• INSTRUCTIONS TO FOLLOW
Copy the Putin dialogue between "Putin: I am" and "must worry you.", inclusive, renaming "Muse" to "Interviewer" throughout.

• SOURCE
▬▬▬
Putin: I am bored possibly even depressed.

Muse: Why?

Putin: Life is too easy. Things are going too well. It is no longer fun. I need a challenge. The Americans, North Koreans, Chinese and the rest -- well none is a formidable opponent any more.

Muse: Really. I would have thought that President Donald Trump is so unpredictable and volatile as well as incapable of thinking through any of his policies that the prospect of unintended consequences must worry you.

Putin: No. Trump is a blow hard. He likes to pontificate and strut around like Mussolini. But his so-called advisers ignore him and do not carry out his wishes. And I do not believe he understands this. He still believes he can rule as he did high atop Trump Tower where his word is law. That might work in real estate. It does not work in politics.

Muse: But surely his rejection of decades of American activism and leadership provided you opportunities to fill the void. That must be a challenge for you.

Putin: In the KGB, we called this manipulating a useful idiot. Trump attacks NATO and calls the alliance into fundamental question. He goes to Saudi Arabia and does the Sword Dance with King Salman and thinks he has a friend for life. He rips up the Trans Pacific Pact and might do the same with NAFTA. And then he decertifies the nuclear agreement with Iran. Moscow could not have better organized these actions even if Trump was in our pocket.

Muse: You are running rings around him. You intervened in Syria and now Bashar al-Assad is in control. King Salman came to Moscow and you sold him many billions of rubles of weapons. Turkey, long a NATO ally, likewise is buying your arms and Russian citizens do not need visas to visit while relations between Washington and Ankara have never been worse. You and President Xi Xinping are on good terms and China has become a partner.
▬▬▬
• ENTRIES

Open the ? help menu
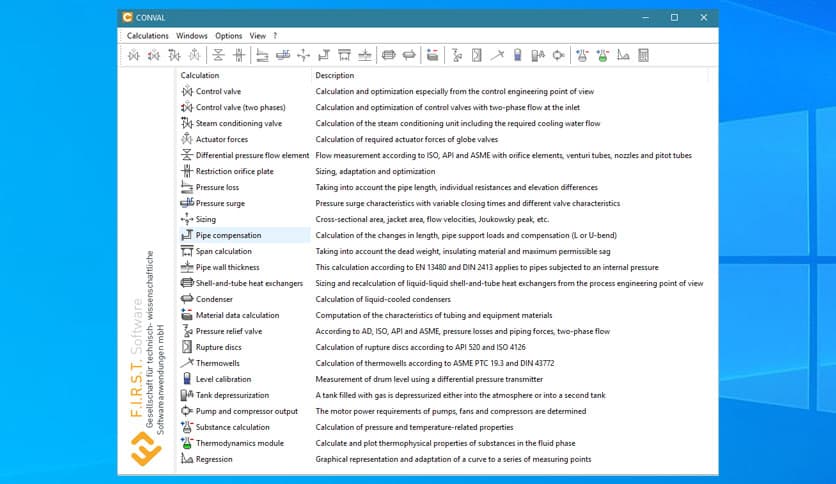Screen dimensions: 836x484 point(276,36)
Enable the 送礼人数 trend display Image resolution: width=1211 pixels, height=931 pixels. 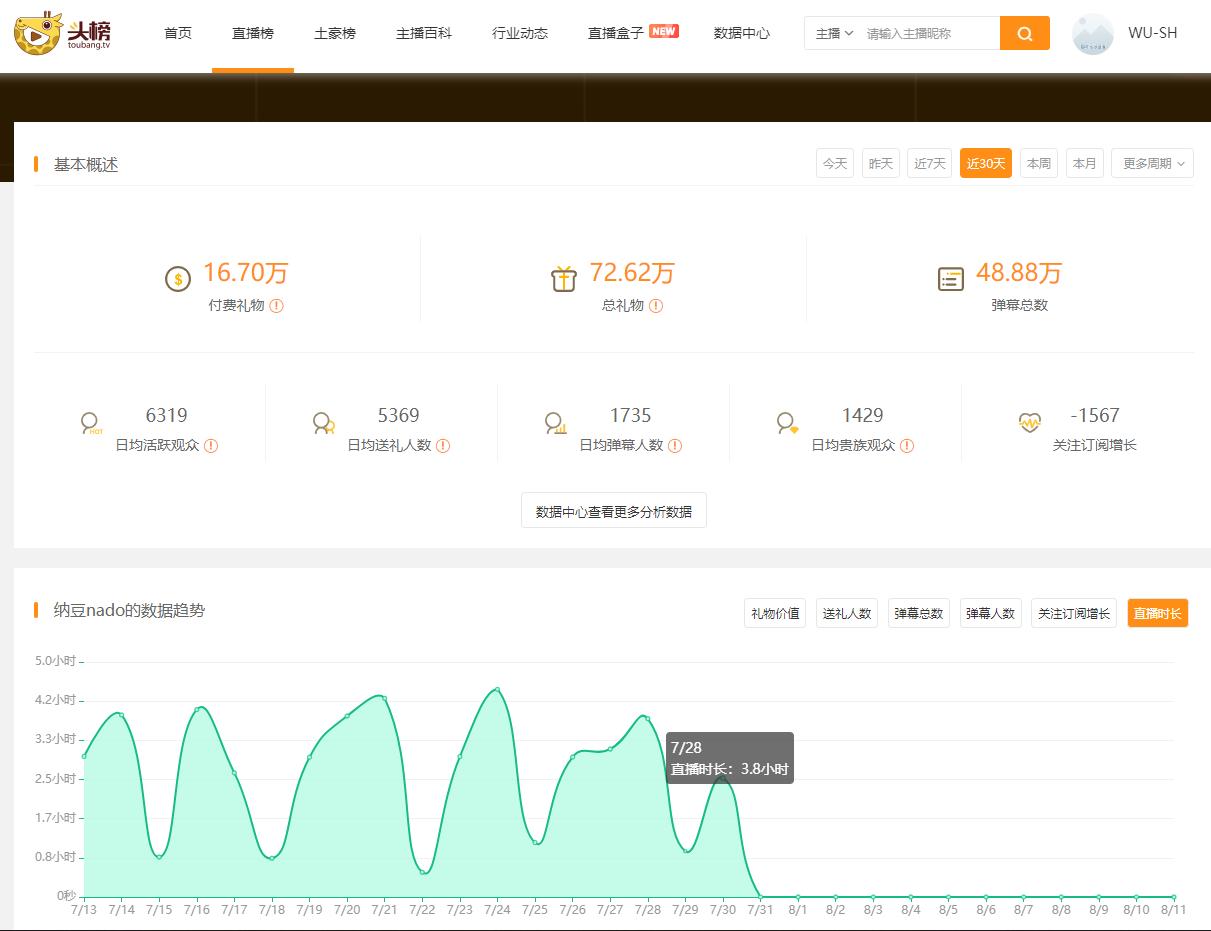click(x=847, y=613)
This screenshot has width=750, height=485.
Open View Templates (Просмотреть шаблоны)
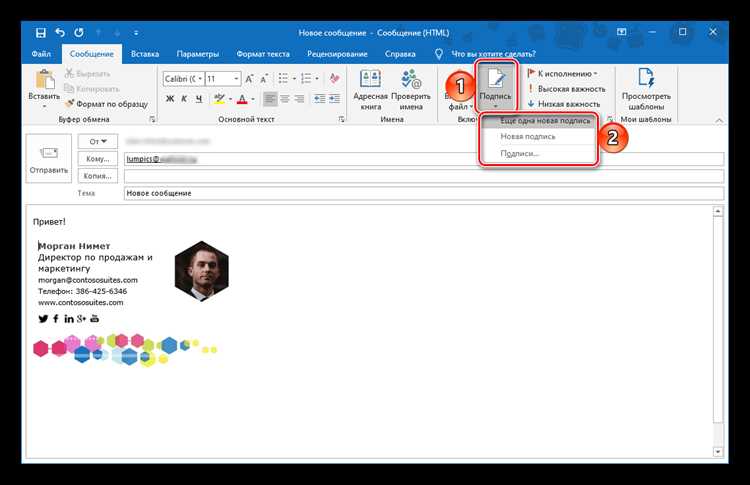(x=646, y=90)
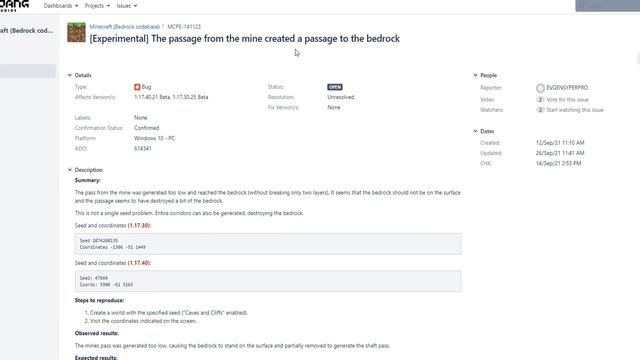Click Vote for this issue
The width and height of the screenshot is (640, 360).
(x=567, y=100)
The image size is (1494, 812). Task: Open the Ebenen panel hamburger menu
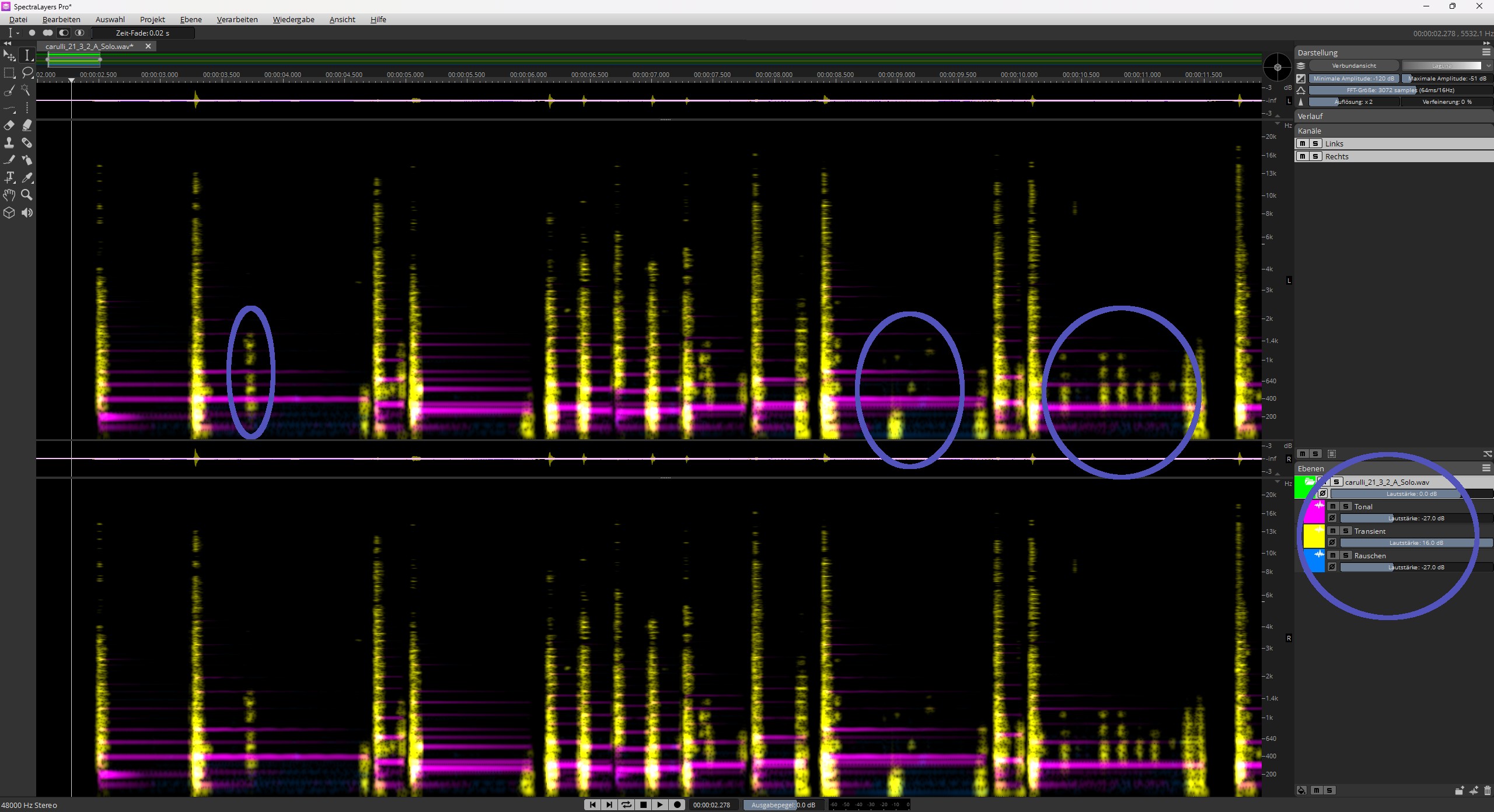1486,468
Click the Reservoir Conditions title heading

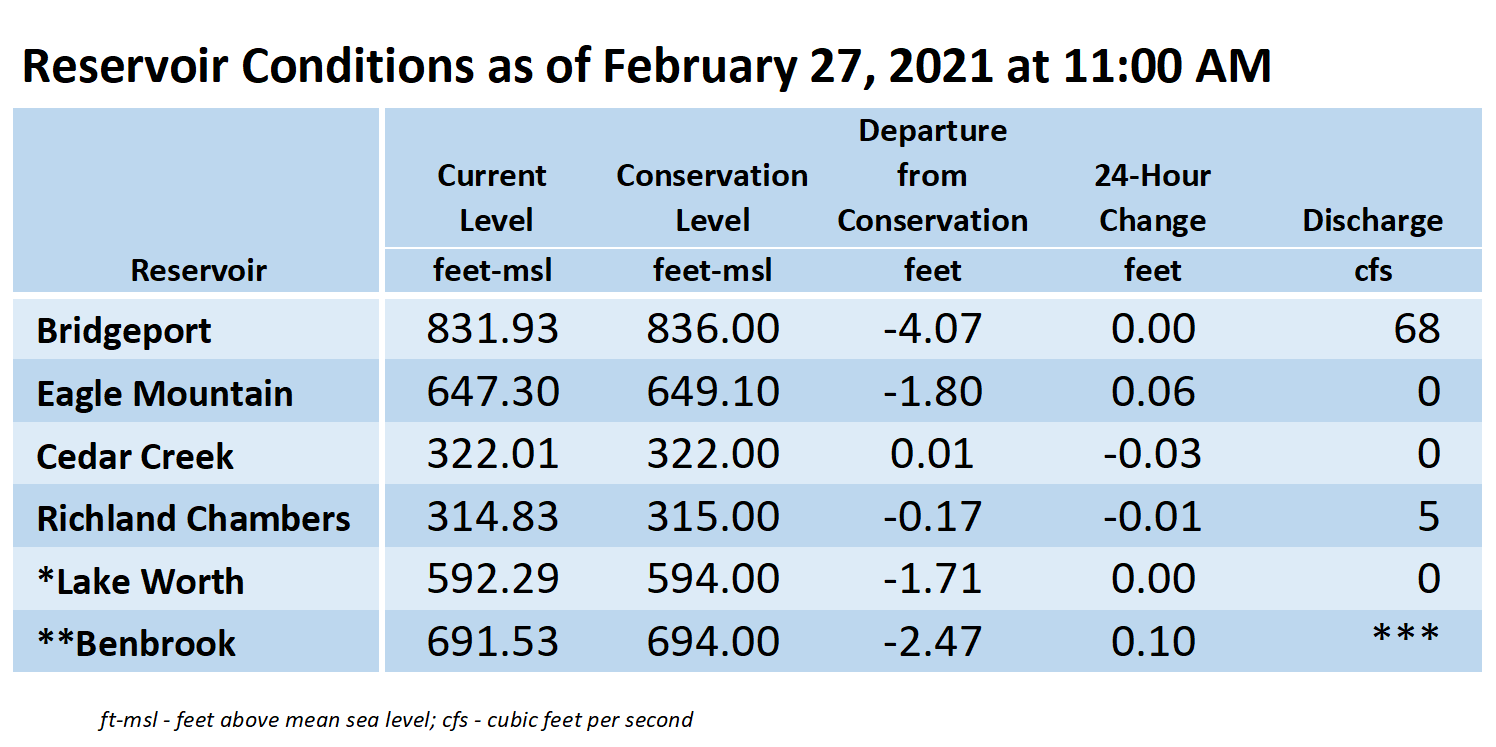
▬▬▬
• FINISHED ANSWER
Putin: I am bored possibly even depressed.

Interviewer: Why?

Putin: Life is too easy. Things are going too well. It is no longer fun. I need a challenge. The Americans, North Koreans, Chinese and the rest -- well none is a formidable opponent any more.

Interviewer: Really. I would have thought that President Donald Trump is so unpredictable and volatile as well as incapable of thinking through any of his policies that the prospect of unintended consequences must worry you.